The campaign is called #EarlyMomentsMatter, and Dingdong starred in a short public service announcement video addressing all the Pinoy “super dads.” The video focuses specifically on the care parents should give their children during the first 1,000 days, and it was uploaded to UNICEF's Facebook page on Father’s Day.
“Critical period ang early moments in life kaya napakahalaga na kasama ang mga tatay sa pagpapalaki at pagaalaga sa kanilang mga anak habang sila ay baby at toddler pa,” said Dingdong. To help the message catch on, they’re advocating a simple phrase that’s easy to remember. “Hindi mo naman kailangan ng super powers para maging 'super dad' ka. All you need is to…Eat. Play. Love.”

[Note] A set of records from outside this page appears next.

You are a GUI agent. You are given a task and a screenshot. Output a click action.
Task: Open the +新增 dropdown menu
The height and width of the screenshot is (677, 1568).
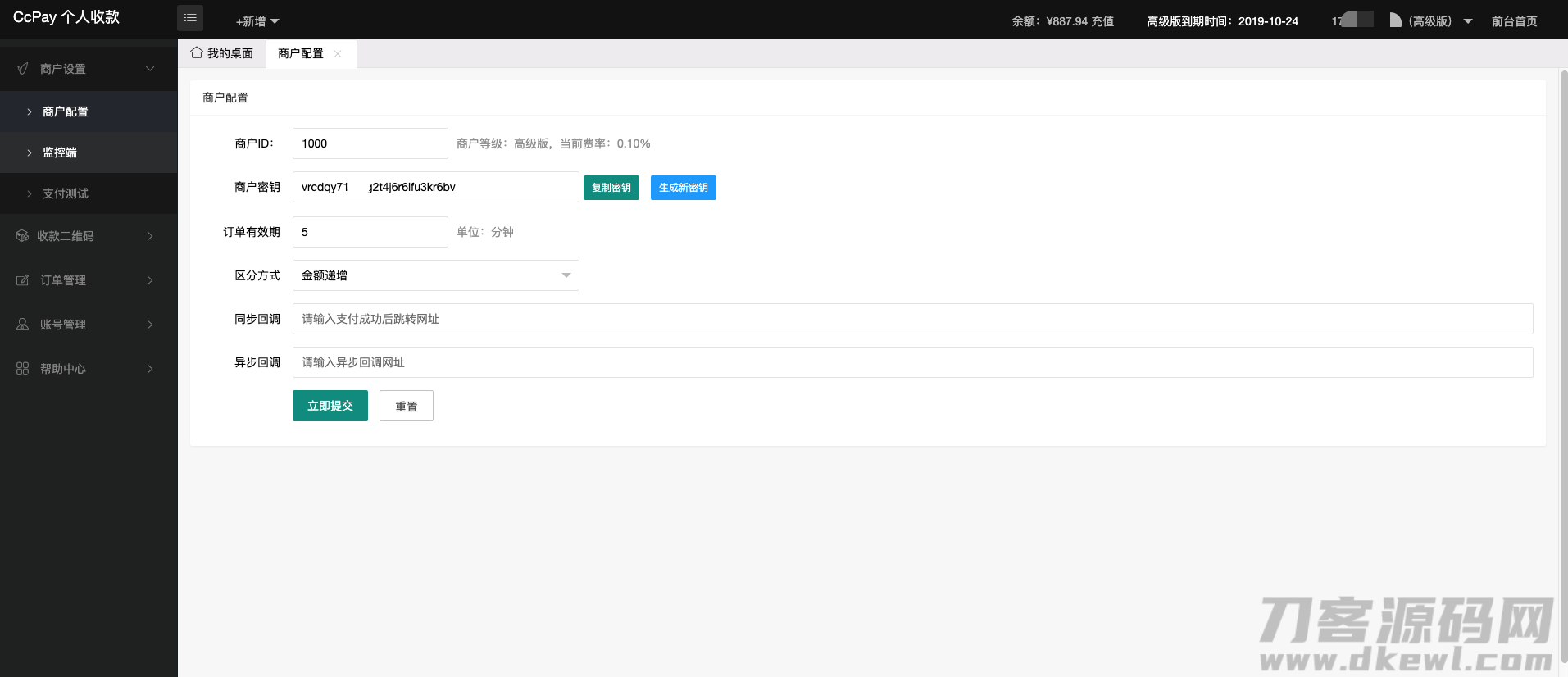coord(257,21)
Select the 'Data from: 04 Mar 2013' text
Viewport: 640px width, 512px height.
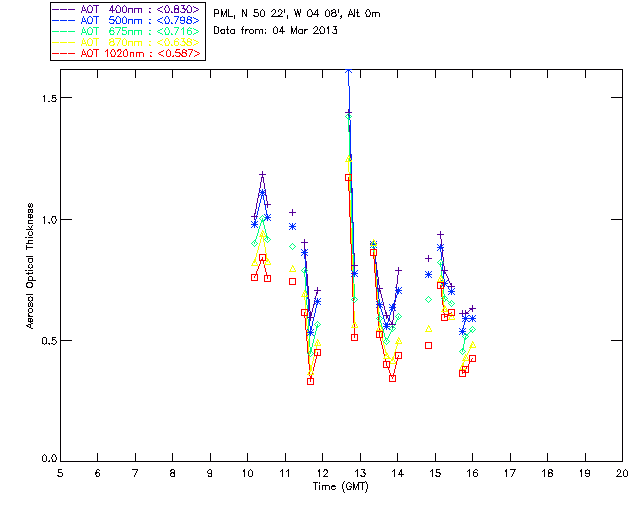(x=276, y=31)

Proper and adequate nourishment, stimulation (through play) and loving care from mom and dad are the core fundamentals of the first 1,000 days. Here are UNICEF and other experts’ tips on how you can practice it at home with your little one:
1. Eat. A baby's nutrition affects their growth, according to UNICEF, and babies get proper nourishment from mom's breast milk and, later on, a healthy diet.
Lack of nutrition during the first 1,000 days leads to potentially drastic effects in children like stunted growth and malnutrition, according to Asma Lateef, director of Bread for the World Institute, the research arm of the anti-hunger advocacy organization Bread for the World. These conditions can then lead to lost educational capacity and health productivity as the child grows older, explained Lateef.

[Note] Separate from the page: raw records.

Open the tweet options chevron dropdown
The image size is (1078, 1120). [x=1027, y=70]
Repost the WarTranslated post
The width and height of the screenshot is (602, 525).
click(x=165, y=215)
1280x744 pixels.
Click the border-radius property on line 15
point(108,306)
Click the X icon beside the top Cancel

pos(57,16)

Give baby the food he needs to grow to his full potential. The World Health Organization recommends exclusive breastfeeding for the first six months followed by complementary feeding--introducing nutritious solids at the right age while continuing to breastfeed.
2. Play. “Children who are read to, talked to, sung to and played with are not only happier today, they will also have better cognitive capacity -- and a better chance to live a fuller, more productive life,” UNICEF executive director Anthony Laketold Forbes.
There are many ways to play and interact with your little one. Yes, even for infants as young as a week old. At this tender age, UNICEF recommends gently stroking your baby and letting him touch you as well. They have specific recommendations for children up to 2 years old. Find them here.
3. Love. “Babies need our unconditional love, so they feel protected,” according to the video. “'Wag natin sila sasaktan, pababayaan, sisigawan at gagamitan ng hindi magagandang pananalita.” Not only will showing your love build your attachment and relationship with your child, but it will also enable him to achieve his social and developmental growth potential. And, this starts as soon as your baby is born.
A lack of essential newborn care is linked to high infection rates in newborns and even death, explained Roger Thurow, a senior fellow at The Chicago Council on Global Affairs and author of The First 1,000 Days: A Crucial Time For Mothers And Children--And The World. Aside from making sure newborns can receive colostrum (mom's antibody-rich first breast milk), he stressed the importance of immediate skin-to-skin contact after birth. Afterward, here are ideas on how you can show your love and interact with your baby.
Enjoy making the most out of Eat. Play. Love. in your home!